[Information shown]

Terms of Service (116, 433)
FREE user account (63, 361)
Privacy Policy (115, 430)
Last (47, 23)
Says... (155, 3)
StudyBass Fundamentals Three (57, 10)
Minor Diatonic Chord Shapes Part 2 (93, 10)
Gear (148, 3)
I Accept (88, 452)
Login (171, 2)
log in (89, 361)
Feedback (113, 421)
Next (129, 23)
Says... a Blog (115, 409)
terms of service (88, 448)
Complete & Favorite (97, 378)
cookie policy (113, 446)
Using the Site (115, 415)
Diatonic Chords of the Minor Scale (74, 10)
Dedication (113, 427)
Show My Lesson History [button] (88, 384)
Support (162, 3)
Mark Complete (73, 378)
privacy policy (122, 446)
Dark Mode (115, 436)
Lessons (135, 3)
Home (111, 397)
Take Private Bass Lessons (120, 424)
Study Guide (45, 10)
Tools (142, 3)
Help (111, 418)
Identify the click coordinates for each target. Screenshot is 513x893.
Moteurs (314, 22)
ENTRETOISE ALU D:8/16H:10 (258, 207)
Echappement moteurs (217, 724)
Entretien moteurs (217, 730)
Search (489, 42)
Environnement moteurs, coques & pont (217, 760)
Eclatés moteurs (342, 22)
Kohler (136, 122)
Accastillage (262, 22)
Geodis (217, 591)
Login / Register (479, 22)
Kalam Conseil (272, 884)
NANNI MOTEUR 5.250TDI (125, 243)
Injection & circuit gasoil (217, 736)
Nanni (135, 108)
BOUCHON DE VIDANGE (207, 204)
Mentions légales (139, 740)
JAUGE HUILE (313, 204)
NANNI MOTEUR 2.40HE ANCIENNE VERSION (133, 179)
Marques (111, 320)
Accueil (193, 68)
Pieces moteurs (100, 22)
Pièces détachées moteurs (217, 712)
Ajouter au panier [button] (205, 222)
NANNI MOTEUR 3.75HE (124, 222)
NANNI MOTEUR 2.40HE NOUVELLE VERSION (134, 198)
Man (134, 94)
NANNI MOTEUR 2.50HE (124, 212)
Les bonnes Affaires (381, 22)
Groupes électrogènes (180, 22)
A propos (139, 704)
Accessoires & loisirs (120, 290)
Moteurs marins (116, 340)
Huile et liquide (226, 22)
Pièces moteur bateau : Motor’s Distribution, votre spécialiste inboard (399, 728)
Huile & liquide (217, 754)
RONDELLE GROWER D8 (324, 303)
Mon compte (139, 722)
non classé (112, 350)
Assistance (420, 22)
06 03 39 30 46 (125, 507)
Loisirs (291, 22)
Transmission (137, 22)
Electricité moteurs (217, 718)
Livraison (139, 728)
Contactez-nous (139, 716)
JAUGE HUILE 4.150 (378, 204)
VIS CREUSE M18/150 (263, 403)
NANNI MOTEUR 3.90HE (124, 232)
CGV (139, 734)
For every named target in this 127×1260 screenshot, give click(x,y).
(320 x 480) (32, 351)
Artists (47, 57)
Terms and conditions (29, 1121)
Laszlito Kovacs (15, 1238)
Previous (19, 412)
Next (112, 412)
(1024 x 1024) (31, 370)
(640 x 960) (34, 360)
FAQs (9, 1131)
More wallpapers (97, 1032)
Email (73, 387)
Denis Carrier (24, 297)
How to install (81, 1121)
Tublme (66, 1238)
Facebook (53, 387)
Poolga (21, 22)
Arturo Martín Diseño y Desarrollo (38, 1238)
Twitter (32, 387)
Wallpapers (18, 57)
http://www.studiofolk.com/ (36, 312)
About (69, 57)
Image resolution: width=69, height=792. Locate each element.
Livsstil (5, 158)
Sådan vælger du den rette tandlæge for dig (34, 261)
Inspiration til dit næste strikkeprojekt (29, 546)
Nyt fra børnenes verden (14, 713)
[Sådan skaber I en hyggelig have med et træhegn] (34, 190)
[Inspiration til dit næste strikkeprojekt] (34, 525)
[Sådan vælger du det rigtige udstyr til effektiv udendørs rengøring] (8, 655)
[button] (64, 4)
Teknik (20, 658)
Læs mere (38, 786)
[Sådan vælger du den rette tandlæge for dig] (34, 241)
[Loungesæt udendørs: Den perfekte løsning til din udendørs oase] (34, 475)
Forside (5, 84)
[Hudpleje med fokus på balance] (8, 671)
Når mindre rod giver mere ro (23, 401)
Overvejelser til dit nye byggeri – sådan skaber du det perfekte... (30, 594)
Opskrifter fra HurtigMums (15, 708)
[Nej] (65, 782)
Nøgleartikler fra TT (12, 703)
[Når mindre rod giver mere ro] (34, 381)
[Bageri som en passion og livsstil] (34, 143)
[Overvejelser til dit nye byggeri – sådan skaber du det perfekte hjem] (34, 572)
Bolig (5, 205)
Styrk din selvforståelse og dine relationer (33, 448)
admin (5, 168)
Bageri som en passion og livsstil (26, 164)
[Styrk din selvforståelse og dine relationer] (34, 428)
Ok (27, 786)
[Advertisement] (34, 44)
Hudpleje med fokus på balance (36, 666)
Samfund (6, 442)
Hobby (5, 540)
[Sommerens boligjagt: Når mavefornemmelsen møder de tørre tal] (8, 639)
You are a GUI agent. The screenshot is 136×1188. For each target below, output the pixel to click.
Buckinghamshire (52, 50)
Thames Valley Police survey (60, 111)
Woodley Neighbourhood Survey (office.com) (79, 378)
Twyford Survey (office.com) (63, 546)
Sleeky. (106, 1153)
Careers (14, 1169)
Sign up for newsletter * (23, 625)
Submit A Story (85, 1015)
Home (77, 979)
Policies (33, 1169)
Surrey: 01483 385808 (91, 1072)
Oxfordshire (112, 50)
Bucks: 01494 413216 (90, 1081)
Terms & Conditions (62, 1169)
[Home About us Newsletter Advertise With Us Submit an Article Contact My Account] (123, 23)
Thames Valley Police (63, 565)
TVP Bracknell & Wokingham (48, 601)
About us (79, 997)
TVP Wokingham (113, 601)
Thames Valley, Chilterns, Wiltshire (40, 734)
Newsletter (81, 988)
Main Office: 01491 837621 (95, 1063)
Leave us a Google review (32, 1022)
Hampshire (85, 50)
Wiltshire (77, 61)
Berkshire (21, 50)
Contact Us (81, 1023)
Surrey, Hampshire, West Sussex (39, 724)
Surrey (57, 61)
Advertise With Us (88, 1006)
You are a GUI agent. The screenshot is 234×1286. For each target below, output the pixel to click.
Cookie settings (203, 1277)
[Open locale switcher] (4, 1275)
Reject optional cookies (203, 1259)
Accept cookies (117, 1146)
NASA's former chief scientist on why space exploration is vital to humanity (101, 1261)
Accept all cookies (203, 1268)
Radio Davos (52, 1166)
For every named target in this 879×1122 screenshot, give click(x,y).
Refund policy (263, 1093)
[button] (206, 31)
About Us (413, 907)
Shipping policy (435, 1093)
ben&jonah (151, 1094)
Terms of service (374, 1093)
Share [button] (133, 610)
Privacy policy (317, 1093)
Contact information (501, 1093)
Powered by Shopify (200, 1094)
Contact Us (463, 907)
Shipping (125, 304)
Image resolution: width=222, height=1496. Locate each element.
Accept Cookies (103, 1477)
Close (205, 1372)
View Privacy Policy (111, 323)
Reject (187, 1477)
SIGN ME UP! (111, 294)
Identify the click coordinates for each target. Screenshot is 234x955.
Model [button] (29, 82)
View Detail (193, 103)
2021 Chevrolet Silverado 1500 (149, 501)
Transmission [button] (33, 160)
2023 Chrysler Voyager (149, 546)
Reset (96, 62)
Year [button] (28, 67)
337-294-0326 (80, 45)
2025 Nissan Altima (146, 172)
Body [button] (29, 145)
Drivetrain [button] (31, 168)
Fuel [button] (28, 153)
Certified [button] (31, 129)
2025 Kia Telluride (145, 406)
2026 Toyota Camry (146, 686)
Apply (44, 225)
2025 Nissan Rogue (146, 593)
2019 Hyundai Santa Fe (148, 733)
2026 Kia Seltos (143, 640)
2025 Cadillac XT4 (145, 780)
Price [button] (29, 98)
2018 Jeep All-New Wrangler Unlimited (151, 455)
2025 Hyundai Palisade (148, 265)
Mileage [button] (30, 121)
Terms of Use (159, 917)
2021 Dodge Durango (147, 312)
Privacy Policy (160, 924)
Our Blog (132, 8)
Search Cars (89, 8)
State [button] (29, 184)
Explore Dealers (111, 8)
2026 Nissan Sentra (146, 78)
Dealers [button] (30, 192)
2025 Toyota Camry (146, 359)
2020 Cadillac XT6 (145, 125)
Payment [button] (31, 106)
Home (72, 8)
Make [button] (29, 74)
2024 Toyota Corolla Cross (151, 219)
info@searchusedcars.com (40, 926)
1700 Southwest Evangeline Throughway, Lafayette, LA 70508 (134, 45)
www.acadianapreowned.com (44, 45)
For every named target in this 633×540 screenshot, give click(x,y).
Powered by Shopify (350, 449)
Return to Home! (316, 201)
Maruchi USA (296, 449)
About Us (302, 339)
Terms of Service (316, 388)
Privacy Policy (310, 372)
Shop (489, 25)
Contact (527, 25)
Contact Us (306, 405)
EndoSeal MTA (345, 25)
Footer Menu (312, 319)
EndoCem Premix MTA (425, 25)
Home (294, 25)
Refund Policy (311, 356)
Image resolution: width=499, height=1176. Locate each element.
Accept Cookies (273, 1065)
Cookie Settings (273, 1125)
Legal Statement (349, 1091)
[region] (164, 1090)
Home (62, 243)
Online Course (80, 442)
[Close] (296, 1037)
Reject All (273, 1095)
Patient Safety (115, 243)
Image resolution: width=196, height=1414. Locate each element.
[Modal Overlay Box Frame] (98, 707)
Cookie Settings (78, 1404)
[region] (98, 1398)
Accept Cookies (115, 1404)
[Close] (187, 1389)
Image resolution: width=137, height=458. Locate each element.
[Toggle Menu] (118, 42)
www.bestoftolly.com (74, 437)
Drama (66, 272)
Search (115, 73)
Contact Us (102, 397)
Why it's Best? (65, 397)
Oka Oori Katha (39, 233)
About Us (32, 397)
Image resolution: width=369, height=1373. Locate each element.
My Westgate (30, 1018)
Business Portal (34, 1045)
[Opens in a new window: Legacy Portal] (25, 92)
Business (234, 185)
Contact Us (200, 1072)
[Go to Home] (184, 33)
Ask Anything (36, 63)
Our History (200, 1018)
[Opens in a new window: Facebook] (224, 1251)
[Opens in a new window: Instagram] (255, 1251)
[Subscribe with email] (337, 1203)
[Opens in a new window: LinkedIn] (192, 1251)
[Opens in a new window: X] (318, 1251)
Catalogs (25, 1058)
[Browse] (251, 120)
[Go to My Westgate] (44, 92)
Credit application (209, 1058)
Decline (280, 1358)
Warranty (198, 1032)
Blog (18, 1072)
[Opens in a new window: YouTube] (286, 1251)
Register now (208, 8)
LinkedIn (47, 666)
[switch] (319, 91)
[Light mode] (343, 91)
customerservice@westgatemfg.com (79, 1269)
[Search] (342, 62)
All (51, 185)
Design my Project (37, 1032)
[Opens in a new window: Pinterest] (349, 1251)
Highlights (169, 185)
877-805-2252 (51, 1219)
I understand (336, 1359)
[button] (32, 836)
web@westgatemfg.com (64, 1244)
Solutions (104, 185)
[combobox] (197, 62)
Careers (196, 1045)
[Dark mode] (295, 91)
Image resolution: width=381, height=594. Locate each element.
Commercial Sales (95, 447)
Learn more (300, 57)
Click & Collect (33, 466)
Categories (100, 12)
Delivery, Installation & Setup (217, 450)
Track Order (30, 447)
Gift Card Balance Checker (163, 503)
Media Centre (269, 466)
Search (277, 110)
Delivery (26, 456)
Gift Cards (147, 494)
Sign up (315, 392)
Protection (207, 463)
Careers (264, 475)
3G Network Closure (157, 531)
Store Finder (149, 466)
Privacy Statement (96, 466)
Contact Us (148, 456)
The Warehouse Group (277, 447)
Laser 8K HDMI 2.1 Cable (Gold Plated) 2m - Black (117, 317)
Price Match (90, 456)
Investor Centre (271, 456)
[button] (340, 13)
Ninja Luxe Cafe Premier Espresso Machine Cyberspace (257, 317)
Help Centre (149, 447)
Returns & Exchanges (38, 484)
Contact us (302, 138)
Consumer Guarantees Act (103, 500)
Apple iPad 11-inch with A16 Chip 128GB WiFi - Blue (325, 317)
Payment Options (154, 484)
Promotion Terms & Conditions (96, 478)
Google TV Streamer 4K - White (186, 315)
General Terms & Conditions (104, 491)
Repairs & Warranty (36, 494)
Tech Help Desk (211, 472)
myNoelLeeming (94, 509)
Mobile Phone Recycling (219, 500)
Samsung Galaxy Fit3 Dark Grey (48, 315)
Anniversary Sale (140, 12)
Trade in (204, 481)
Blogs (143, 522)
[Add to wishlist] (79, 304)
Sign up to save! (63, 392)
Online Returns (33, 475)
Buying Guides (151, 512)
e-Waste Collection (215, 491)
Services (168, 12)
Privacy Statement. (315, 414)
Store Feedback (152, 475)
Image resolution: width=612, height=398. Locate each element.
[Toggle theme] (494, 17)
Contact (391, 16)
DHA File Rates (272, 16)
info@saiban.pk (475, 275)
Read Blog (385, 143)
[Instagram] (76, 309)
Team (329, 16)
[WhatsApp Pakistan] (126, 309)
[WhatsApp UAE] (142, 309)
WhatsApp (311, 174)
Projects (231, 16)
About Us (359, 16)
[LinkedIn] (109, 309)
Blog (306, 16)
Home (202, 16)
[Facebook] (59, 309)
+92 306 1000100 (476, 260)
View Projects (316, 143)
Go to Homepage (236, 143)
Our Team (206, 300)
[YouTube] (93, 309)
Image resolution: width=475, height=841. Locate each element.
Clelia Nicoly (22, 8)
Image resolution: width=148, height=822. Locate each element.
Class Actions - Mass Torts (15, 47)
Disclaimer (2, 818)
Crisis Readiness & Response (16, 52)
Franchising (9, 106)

[Given exercise] Duplicate, line for line, the material from the line containing "Image resolution: width=148, height=822." through the end of the material, inclusive.

[Final result]
Image resolution: width=148, height=822. Locate each element.
Class Actions - Mass Torts (15, 47)
Disclaimer (2, 818)
Crisis Readiness & Response (16, 52)
Franchising (9, 106)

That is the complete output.